What's in it for manufacturing?
Alberta and BC will spend more than $1.2 billion on goods and services to build Northern Gateway, which means manufacturers are in for a big pay day.
Building the pipeline will diversify Canada’s energy markets and give the GDP a considerable boost.
As the economic engine powering Canada’s economy shifts from manufacturing in Ontario to energy in the West, the Harper government is placing a much greater emphasis on diversifying exports of Alberta’s oil sands production.

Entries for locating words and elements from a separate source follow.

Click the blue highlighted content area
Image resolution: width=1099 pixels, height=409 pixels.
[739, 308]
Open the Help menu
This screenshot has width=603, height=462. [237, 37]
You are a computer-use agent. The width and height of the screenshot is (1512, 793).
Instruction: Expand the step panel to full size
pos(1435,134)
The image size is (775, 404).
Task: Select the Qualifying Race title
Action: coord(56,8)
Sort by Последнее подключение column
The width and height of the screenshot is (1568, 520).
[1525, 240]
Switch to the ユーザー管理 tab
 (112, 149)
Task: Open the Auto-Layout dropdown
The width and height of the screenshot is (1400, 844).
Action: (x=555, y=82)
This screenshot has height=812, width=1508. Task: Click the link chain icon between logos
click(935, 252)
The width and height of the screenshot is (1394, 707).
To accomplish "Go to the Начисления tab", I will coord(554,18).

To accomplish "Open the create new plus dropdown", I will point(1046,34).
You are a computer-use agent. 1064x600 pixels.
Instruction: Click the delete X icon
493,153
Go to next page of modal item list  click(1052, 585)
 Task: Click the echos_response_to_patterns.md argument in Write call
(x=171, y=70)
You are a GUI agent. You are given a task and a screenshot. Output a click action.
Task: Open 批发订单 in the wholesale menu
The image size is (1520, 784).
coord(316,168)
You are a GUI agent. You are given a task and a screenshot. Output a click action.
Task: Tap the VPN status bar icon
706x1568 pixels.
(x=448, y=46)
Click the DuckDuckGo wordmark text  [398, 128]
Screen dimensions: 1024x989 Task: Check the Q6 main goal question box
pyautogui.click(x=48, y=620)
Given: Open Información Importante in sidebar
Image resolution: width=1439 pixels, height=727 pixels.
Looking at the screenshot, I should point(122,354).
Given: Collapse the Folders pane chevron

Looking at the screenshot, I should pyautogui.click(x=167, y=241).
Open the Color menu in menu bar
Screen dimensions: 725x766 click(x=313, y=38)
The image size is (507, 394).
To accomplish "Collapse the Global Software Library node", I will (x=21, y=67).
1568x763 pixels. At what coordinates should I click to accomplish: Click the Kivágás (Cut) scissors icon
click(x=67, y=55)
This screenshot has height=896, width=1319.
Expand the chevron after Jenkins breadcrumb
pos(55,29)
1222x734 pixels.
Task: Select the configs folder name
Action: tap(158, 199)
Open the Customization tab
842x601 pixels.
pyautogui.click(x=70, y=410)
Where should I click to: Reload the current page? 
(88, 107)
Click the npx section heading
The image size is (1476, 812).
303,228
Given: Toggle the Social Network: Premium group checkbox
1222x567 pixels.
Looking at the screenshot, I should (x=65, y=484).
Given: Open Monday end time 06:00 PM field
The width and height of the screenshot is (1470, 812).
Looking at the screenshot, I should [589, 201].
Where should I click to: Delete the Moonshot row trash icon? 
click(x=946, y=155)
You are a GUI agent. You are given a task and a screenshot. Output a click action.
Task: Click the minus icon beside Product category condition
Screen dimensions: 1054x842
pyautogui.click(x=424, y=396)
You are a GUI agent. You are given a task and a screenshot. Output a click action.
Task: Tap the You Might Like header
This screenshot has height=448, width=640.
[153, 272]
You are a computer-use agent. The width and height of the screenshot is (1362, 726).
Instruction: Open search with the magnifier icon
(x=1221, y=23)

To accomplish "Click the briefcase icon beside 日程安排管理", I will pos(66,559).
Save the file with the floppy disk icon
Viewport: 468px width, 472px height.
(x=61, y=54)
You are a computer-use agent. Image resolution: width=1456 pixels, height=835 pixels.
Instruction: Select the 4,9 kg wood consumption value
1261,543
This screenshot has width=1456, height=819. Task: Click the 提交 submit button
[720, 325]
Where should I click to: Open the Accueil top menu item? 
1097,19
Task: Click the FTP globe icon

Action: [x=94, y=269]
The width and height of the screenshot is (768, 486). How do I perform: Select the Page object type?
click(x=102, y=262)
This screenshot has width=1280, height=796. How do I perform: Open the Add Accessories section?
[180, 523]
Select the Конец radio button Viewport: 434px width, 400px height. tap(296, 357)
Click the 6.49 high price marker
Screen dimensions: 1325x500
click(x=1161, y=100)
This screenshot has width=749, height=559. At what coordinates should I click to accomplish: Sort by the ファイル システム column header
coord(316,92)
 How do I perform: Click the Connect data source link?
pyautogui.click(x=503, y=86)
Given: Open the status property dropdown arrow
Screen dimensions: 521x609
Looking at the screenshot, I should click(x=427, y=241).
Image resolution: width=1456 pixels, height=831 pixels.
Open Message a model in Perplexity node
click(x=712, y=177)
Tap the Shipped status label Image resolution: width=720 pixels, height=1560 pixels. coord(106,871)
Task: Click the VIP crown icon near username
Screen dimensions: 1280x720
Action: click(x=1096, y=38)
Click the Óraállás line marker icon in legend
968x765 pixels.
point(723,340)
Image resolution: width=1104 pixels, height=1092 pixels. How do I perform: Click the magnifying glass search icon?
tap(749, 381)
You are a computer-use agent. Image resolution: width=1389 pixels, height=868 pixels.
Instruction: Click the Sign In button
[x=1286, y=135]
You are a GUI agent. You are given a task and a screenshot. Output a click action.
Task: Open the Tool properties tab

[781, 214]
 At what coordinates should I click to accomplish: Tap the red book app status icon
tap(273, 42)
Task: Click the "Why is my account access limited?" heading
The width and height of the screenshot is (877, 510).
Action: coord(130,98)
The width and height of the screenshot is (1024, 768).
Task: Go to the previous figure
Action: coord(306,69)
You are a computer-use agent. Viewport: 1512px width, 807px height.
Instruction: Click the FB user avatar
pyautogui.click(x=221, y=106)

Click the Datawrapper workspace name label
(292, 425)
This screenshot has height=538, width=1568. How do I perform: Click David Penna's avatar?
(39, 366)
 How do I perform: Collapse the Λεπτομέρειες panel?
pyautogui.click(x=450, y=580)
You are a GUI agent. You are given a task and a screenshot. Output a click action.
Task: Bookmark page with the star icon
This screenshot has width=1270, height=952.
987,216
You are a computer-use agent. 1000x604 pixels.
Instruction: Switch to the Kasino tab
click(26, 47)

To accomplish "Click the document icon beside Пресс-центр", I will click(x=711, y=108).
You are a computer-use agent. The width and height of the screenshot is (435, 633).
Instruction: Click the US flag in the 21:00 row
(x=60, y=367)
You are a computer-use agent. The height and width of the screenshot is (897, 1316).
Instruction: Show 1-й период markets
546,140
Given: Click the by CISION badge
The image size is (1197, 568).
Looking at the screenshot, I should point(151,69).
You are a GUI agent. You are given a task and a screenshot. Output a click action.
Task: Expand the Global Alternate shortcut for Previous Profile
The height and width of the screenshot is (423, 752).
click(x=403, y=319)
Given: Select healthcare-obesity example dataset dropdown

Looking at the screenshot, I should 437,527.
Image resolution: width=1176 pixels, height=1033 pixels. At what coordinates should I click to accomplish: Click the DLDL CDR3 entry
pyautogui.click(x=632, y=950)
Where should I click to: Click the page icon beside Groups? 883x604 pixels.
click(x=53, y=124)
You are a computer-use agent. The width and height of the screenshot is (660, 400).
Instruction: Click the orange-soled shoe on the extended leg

Despite critics from all over the world who call Alberta’s resource “dirty oil,” there is a thirst for energy in emerging economies such as China and India. And the need for Canada to diversify its markets is becoming even more acute with the resistance to the Keystone XL pipeline in the US and the likelihood demand for Canadian energy there will decline as the country develops its own energy resources.
The Harper government is betting on Enbridge’s $5.5 billion Northern Gateway to help Canada bust out to far eastern markets, but the Calgary company has to wade through political and environmental obstacles as thick and gooey as the heavy crude and condensate the pipeline would carry. There is much work to do before oil sands production flows to the BC coast and is shipped by super tanker to Asia.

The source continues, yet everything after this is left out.